JAKARTA, MasterV – Dalam Rencana Usaha Penyediaan Tenaga Listrik (RUPTL) PT PLN (Persero) tahun 2025-2034, keberadaan Pembangkit Listrik Tenaga Uap (PLTU) berbasis batu bara masih menjadi bagian penting.
Diproyeksikan, kapasitas pembangkit listrik yang menggunakan bahan bakar fosil ini akan mengalami peningkatan sebesar 6,3 gigawatt (GW) dalam kurun waktu 10 tahun mendatang.
Jisman P. Hutajulu, Direktur Jenderal Ketenagalistrikan Kementerian ESDM, menegaskan bahwa batu bara bukanlah komoditas yang dilarang untuk dimanfaatkan. Apalagi, mengingat posisinya sebagai salah satu komoditas unggulan Indonesia.
“PLTU batu bara bukanlah sesuatu yang haram.
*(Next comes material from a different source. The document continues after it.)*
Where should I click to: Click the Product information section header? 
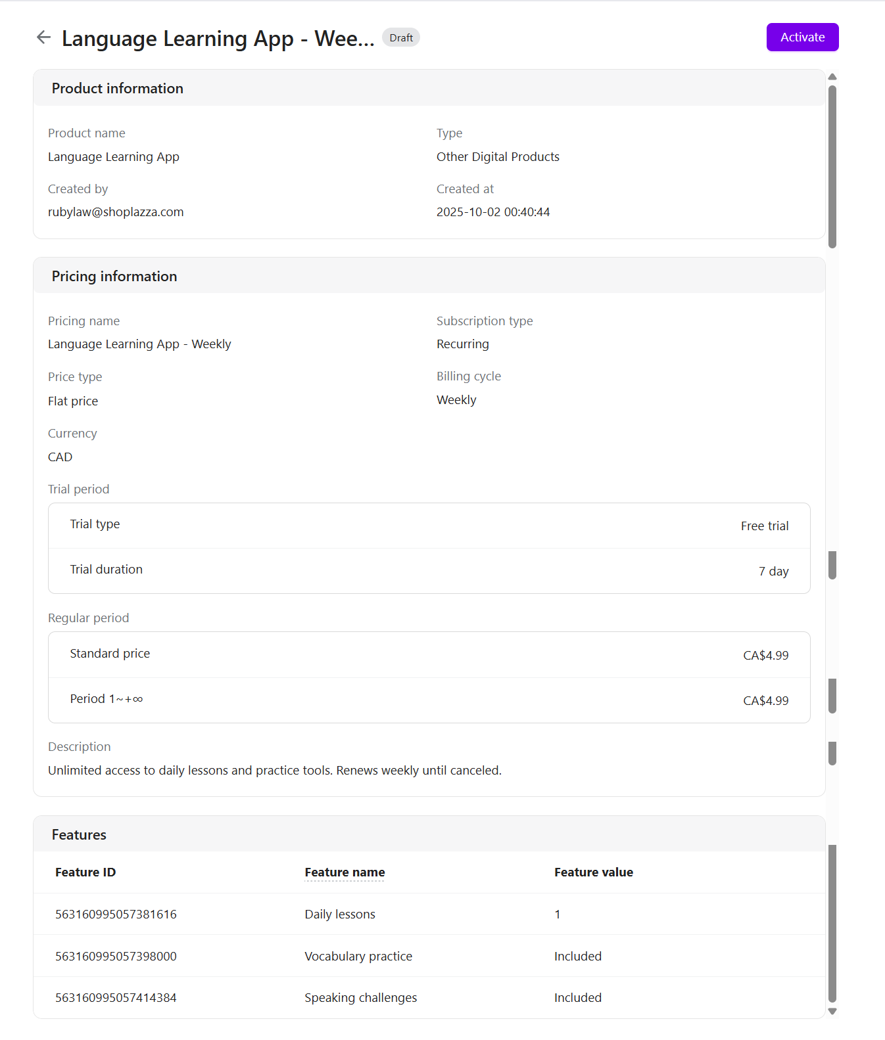point(118,89)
Selain itu, Indonesia menghasilkan batu bara dalam jumlah besar, bahkan kita juga melakukan ekspor,” ungkapnya pada acara Diseminasi RUKN dan RUPTL PLN 2024-2035 yang berlangsung di Kantor Ditjen Ketenagalistrikan, Jakarta, Senin (2/6/3035).
Menurut pandangannya, fokus utama yang perlu diperhatikan adalah bagaimana cara menekan emisi yang dihasilkan oleh PLTU.
Pemerintah pun berupaya mengatasi hal ini melalui pengembangan teknologi penangkapan dan penyimpanan karbon atau CCS/CCUS. “Oleh karena itu, yang perlu menjadi perhatian kita adalah emisinya. Kita harus memastikan bahwa emisi tersebut tidak berdampak negatif bagi masyarakat dan lingkungan global,” tegasnya.
Sebelumnya, Menteri ESDM Bahlil Lahadalia juga menyampaikan bahwa batu bara bukanlah sumber energi yang ‘haram’ untuk dimanfaatkan. Prioritas utama adalah menjaga ketahanan energi nasional.
Bahlil mencontohkan, banyak negara di Eropa, seperti Turki, yang masih mengandalkan batu bara untuk memenuhi kebutuhan energi mereka.
Dengan demikian, tidak ada alasan bagi Indonesia untuk tidak memanfaatkan batu bara, terutama seiring dengan upaya pemerintah dalam mendorong transisi menuju energi baru terbarukan.
“Jika kita masih membutuhkan listrik dan anggaran terbatas, maka batu bara bukanlah pilihan yang haram untuk kita gunakan,” ujar Bahlil dalam konferensi pers di Kementerian ESDM, Jakarta, Senin (26/5/2025).
“Jangan sampai muncul persepsi bahwa batu bara itu haram. Ini adalah sumber daya milik kita, dari Republik ini,” tambahnya.
Sebagai informasi tambahan, RUPTL PLN 2025-2034 memproyeksikan penambahan kapasitas pembangkit listrik nasional sebesar 69,5 gigawatt (GW).
Komposisinya terdiri dari pembangkit EBT sebesar 42,6 GW (61 persen), penyimpanan energi (storage) sebesar 10,3 GW (15 persen), dan energi fosil sebesar 16,6 GW (24 persen).
Secara lebih rinci, pembangkit energi fosil akan terdiri dari batu bara sebesar 6,3 GW dan gas sebesar 10,3 GW, yang secara keseluruhan setara dengan 24 persen.